**Texto apresentado**

== == ==

A norma ficou conhecida como lei dos dois terços, e possuía além do espírito autoritário também um espírito xenófobo, ao proibir empresas de terem em seu quadro mais de um terço de trabalhadores estrangeiros.

Este era o Decreto nº 19.482, de 12 de dezembro de 1930. Ele antecede a fase ditatorial do presidente Getúlio Vargas e o decretamento da Consolidação das Leis do Trabalho (CLT). O Decreto ilustra o momento histórico que o país vivia e a origem autoritária das normas trabalhistas da época.

Após diversas modificações ao longo das décadas, a CLT é agora objeto justamente de uma “modernização”, termo pelo qual também é conhecida a reforma trabalhista. O desafio da reforma é o mesmo da CLT: regular um dos mercados de trabalho mais desiguais do mundo.

INCLUSÃO DOS EXCLUÍDOS

A proposta de modernização trabalhista é motivada pela inclusão das pessoas excluídas. A taxa de desemprego ronda os 14%, enquanto outros 6% da força de trabalho integram a chamada taxa de desemprego “oculto pelo desalento”, ou seja, abdicaram de buscar ativamente uma ocupação ainda que desejem uma.

Além destes cerca de 20% de pessoas desempregadas, temos ainda, entre as ocupadas, 40% de informais. São pessoas sem direitos, que não contam com as proteções constitucionais previstas pelas legislações trabalhista e previdenciária.

Neste grupo estão sobrerrepresentados os jovens, as mulheres, os negros e os pobres. A eles é necessário um olhar mais fraternal e solidário. Na prática a CLT é uma legislação para o homem branco.

As políticas de seguridade social só conseguem amparar esses grupos precarizados parcialmente. Emprego e salário são vitais para redução das desigualdades e erradicação da pobreza: a inclusão no mercado de trabalho é a melhor política social.

A reforma trabalhista tem o potencial de incluir estes grupos com novas modalidades de contratação e mais segurança jurídica para os contratos. Mercados precisam de boas escolhas institucionais para florescer, e no mercado de trabalho não é diferente.

A possibilidade de contratação em jornadas menores do que a jornada de 44h permite que o ajuste no mercado de trabalho se dê na quantidade de horas contratadas, e não no número de empregos formais (gerando desemprego, informalidade).

Ao contrário do que ocorre em outros mercados, no mercado de trabalho o ajuste à demanda não se dá pelo preço (salários), devido à irredutibilidade salarial e ao próprio salário mínimo (e seus encargos). Sem modalidades alternativas de contratação o desemprego e a informalidade são maiores.

Ainda que estas jornadas não sejam as ideais para parte dos trabalhadores, entende-se que possam funcionar como “porta de entrada” para o mercado de trabalho para trabalhadores mais vulneráveis.

Pela literatura, a resistência às novas formas de contratação pode ser explicada – além de pelo medo e a aversão à perda naturais em mudanças como essa – pela teoria de emprego insider-outsider.

== == ==

[Dados de localização de elementos e de texto]
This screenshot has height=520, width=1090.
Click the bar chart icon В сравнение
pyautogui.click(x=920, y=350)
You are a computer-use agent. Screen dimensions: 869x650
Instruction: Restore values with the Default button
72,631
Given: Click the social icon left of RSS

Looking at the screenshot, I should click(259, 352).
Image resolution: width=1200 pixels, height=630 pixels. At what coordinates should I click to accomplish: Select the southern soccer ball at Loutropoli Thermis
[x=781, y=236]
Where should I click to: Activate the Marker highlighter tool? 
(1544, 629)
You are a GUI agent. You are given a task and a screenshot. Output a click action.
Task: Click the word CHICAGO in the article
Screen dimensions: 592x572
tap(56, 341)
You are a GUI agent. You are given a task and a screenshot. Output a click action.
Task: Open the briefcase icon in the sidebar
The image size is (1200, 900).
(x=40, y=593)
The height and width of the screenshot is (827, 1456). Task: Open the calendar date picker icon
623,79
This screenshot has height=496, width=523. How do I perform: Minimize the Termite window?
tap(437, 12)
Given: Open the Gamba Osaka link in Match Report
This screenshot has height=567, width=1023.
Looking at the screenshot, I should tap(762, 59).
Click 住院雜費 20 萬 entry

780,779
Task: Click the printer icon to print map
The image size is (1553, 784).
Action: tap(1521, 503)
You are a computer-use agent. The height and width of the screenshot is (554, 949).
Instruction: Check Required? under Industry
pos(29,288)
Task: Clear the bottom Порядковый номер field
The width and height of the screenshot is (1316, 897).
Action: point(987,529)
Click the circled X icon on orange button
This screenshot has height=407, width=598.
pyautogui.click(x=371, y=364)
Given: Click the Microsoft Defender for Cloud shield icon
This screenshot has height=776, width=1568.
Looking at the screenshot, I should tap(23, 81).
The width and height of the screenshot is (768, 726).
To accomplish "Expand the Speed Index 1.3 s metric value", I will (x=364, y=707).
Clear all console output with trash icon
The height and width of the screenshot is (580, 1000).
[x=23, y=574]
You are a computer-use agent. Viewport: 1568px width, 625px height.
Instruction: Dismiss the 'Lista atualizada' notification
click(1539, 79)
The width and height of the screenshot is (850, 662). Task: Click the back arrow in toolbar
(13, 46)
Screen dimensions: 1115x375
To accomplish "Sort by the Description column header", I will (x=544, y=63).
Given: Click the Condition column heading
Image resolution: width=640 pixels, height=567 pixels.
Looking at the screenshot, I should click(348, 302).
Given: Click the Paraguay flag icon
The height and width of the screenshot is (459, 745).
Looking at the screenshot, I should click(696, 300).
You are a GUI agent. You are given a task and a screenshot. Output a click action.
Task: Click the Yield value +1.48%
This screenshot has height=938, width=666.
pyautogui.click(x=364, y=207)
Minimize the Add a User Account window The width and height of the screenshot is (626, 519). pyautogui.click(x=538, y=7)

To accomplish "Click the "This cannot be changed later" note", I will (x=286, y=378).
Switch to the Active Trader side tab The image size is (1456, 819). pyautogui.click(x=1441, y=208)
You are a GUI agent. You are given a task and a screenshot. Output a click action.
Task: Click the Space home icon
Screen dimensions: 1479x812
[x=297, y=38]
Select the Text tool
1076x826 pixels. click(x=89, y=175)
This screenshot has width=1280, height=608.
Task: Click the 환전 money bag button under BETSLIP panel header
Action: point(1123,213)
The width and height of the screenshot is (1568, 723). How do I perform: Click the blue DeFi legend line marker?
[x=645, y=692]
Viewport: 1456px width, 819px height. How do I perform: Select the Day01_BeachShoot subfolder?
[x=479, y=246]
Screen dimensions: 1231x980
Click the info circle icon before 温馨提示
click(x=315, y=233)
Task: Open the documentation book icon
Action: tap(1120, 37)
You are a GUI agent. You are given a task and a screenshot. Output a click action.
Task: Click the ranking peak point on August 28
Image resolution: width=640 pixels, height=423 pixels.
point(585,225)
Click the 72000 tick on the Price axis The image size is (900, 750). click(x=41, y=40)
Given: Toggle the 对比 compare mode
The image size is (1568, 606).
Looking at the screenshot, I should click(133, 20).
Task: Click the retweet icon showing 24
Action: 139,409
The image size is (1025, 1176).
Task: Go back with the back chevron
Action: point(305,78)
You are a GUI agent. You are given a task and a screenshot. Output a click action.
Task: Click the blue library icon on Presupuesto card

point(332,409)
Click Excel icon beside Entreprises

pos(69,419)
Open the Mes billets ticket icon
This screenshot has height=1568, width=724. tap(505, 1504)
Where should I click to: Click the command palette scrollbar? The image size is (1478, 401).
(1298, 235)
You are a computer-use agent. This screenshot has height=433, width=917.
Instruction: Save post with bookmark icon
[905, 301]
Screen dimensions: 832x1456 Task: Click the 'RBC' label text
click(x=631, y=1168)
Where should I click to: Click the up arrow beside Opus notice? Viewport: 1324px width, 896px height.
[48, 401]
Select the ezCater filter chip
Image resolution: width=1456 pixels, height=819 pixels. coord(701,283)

== == ==

**Solicitação**
Transcreva literalmente o trecho do texto sobre a reforma trabalhista que vai de "Além destes cerca" até "trabalhista e previdenciária.", ambos incluídos. As linhas não guardam nenhuma relação com o texto apresentado.

**Resolução do exercício**
Além destes cerca de 20% de pessoas desempregadas, temos ainda, entre as ocupadas, 40% de informais. São pessoas sem direitos, que não contam com as proteções constitucionais previstas pelas legislações trabalhista e previdenciária.